For a number of years Lund University physicists have conducted particle physics research at the CERN laboratory outside Geneva. The research is concerned with the structure of matter and the laws of nature, providing insights into the origins of the universe, dark matter in space and the successful hunt of the Higgs boson. Nuclear physicists are also active at CERN and engaged in research on exotic atomic nuclei produced in spallation reactions, i. e. the same kind of process that will be used at the European Spallation Source (ESS) in Lund.
“Our research and PhD programme in all these projects are highly dependent on how CERN works as an organisation. Rolf Heuer’s leadership of the organisation has been of crucial importance”, says Professor Torsten Åkesson at the Department of Physics, Lund University.

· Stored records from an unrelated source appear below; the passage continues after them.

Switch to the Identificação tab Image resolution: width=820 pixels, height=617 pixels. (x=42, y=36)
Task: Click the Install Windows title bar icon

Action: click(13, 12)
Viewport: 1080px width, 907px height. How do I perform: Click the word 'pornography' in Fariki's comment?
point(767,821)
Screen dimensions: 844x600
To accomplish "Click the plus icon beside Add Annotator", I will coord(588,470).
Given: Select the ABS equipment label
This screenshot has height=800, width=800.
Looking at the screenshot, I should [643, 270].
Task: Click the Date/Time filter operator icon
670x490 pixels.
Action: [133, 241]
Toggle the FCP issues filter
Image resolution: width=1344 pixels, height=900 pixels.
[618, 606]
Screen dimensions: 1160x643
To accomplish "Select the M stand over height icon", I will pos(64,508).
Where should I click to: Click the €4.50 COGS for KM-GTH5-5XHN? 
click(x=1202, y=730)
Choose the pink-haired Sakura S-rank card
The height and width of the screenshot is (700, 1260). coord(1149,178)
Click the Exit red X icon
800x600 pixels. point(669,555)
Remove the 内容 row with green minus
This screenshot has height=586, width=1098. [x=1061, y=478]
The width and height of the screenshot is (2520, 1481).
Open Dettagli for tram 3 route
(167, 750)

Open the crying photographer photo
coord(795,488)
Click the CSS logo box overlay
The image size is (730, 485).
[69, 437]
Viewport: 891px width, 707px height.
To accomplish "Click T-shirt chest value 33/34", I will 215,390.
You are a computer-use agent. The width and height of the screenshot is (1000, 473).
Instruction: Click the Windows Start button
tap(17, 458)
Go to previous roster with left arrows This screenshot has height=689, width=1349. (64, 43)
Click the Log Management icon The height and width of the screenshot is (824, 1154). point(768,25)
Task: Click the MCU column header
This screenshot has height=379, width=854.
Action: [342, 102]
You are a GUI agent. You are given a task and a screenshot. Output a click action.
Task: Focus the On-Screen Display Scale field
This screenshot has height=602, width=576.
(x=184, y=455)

“Furthermore, science has benefited enormously from Rolf Heuer’s efforts to make knowledge of the origins of the universe accessible to the general public”, adds Professor Knut Deppert, Head of the Department of Physics at Lund University.
Professor Heuer started his academic career in particle physics and became a professor at Universität Hamburg in 1998. In 2004 he was appointed research director of the DESY Laboratory where Lund physicists have conducted research for many years. Four years ago he took up the position as Director General of CERN.
The other 2013 Lund University honorary doctorate in science is awarded to the biologist and author Fredrik Sjöberg. He is awarded the doctorate for making knowledge in biology widely accessible through several decades of writing. He writes on topics such as environmental issues and the significance of biodiversity and emphasises the role of curiosity and open-ended investigation of the mysteries of nature. The honorary doctorate makes the journey Fredrik Sjöberg started as a biology student at Lund University in 1978 come full circle.
“Fredrik Sjöberg’s career has given him a unique position in the literary landscape”, says Professor Christer Löfstedt, Head of the Department of Biology, Lund University.
His 2001 book on the insect collection of the Swedish poet and Nobel laureate Tomas Tranströmer (Tranströmerska insektsamlingen från Runmarö) made Sjöberg find a style of writing that reached a wide and expanding audience, not least abroad. His decisive breakthrough came three years later with Flugfällan (The Fly Trap), which was to turn out the first volume of a semi-autobiographical trilogy based in science. Fredrik Sjöberg has been awarded a number of literary prizes, one of which is the 2012 John Landquist prize, awarded by the literary society De Nio.
“Fredrik Sjöberg typically mixes high and low, art and science, often adopting a biographical stance”, says Christer Löfstedt.